While the death toll due to the swine flu rises to 152 in Mexico, in Corona Mexicans struggle to keep up with news from back home.
“Yes, I have spoken to them and they know people who have died,” said Rosa Bonilla, whose family lives in Mexico City one of the areas in the country hit particularly hard with the swine flu. “They are using the masks. I’m worried.”
Bonilla’s family has altered their schedule completely, especially since now her 7-year-old brother cannot return to school because all schools will be closed at least until May 6. She said that they have stopped going out except to shop for groceries.
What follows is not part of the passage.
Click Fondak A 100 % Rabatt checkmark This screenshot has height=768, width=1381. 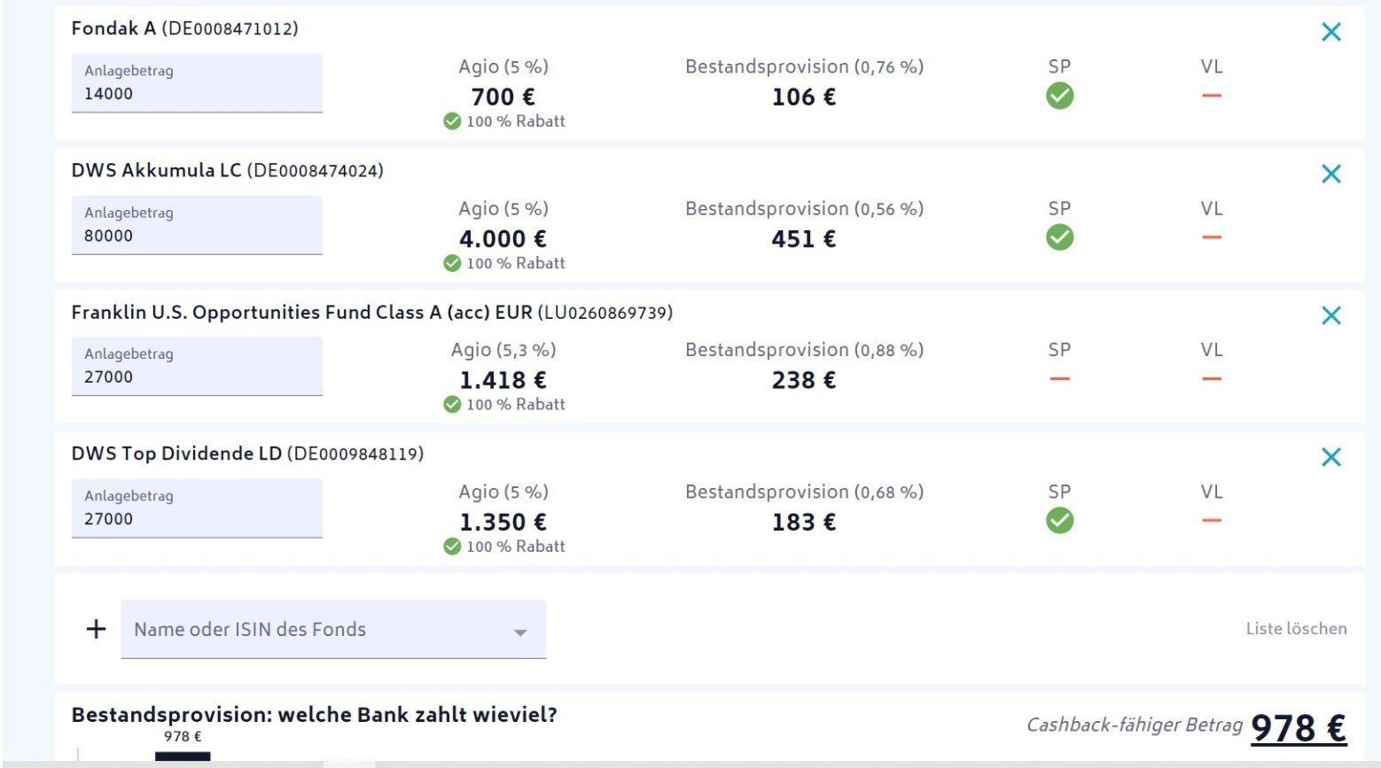point(452,121)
“I’ve been calling them daily, which is more than usual, because I’m worried about what’s going on,” she said.
A few other Mexicans in Corona, mainly from the Northern State of Puebla, said that they weren’t worried about their families who lived far from Mexico City. Sisters Maria and Juana, who declined to give their last names, said that the swine flu had not yet reached their state. But Maria added that she also had heard that the worst stage had passed. Neither sister had called home recently.
“My family is fine. They are in the North in Puebla,” said Eric Ramirez Torres, another Mexican in the area. “Around there, no one has heard about this.”
According to interviews given by the Consul General of Mexico Ruben Beltran, the Mexican government was “taking all precautions.” He continued to say that no infections had been reported in the resort regions and that the infections seemed to be in the State of Mexico, in the inland State of San Luis de Potosi. The clustered infections in Mexico, however, also allowed some local Mexicans to feel a bit more relaxed.
In a statement sent to the press, the Mexican Consulate in New York said that they have been in “permanent and direct communication with the Mexican community in the tri-state area in respect to the swine flu cases registered in diverse Mexican cities and in the United States.”